Assignment: Each entry is to be retyped exactly as it appears, and each image is to be dropped.

Records drawn from a dataset:

------------------------------------------------------------

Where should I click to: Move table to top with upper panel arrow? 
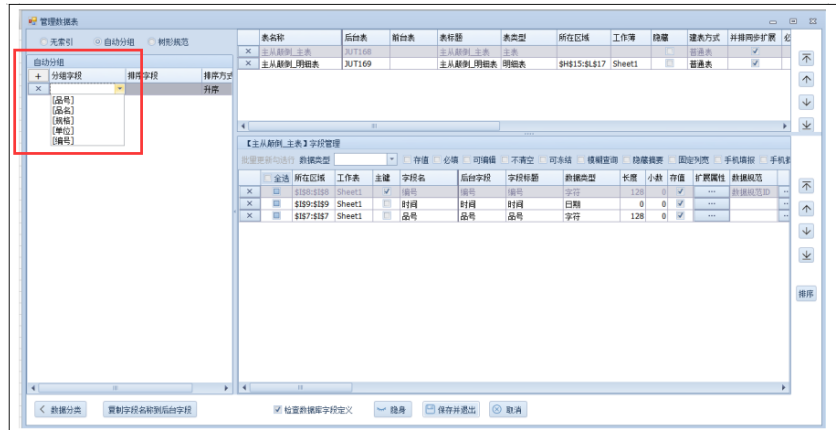click(806, 59)
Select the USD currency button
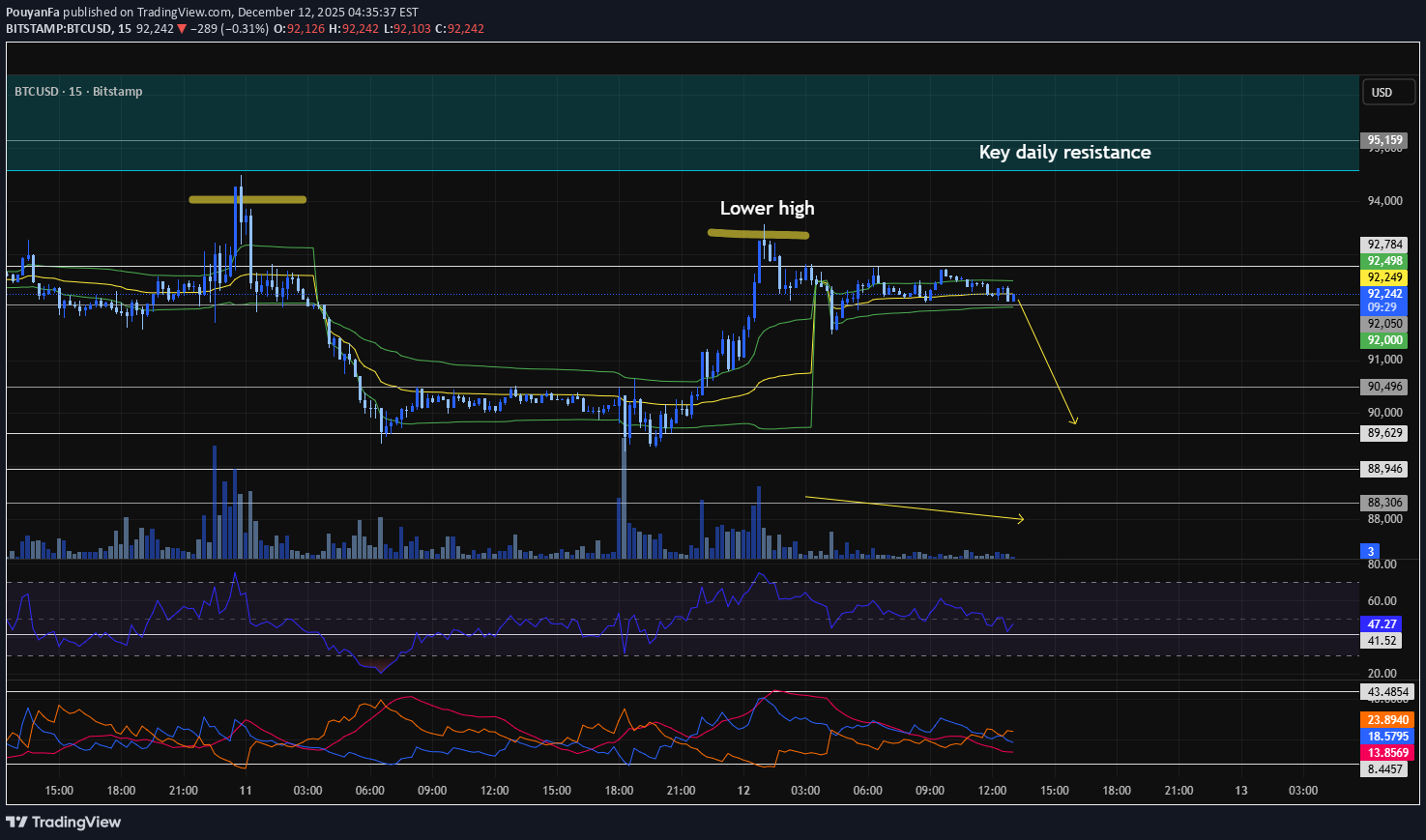The height and width of the screenshot is (840, 1426). pos(1387,91)
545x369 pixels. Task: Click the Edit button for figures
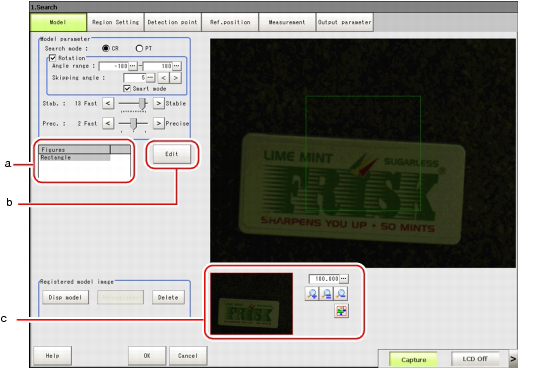point(172,154)
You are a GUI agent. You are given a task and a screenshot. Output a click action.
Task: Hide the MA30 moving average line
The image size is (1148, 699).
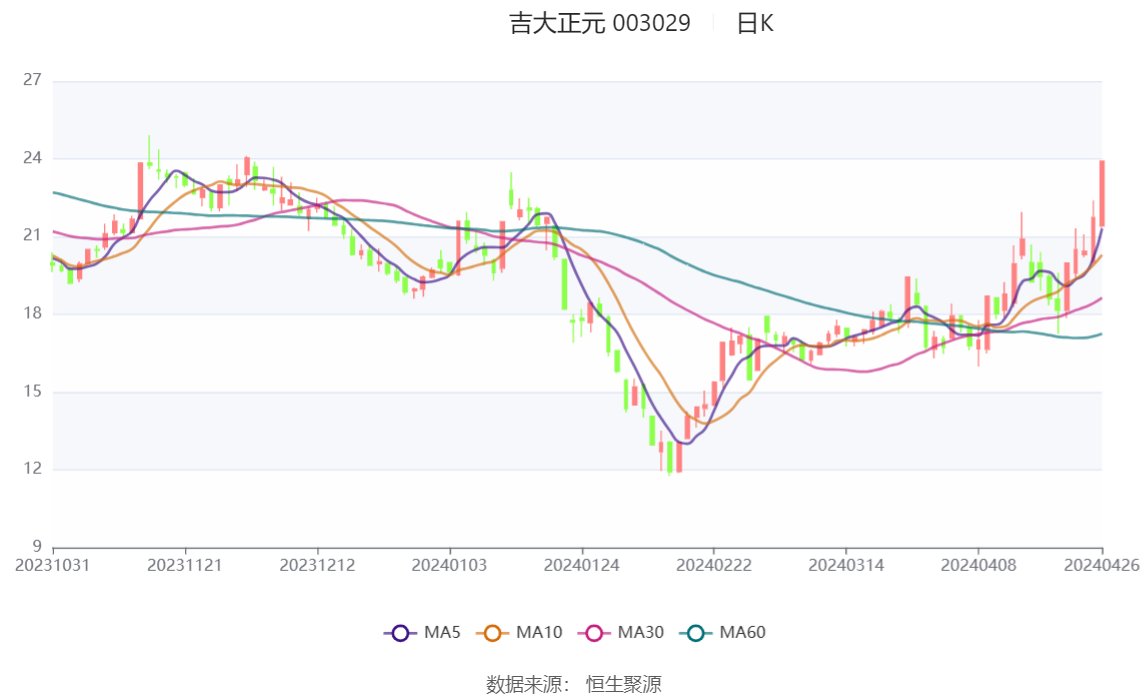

------------------------------------------------------------

Final answer:
Where should I click to: Move table to top with upper panel arrow? 
click(806, 59)
Select the USD currency button
The height and width of the screenshot is (840, 1426). pos(1387,91)
545x369 pixels. Task: Click the Edit button for figures
point(172,154)
You are a GUI agent. You are given a task and a screenshot. Output a click action.
Task: Hide the MA30 moving average line
The image size is (1148, 699).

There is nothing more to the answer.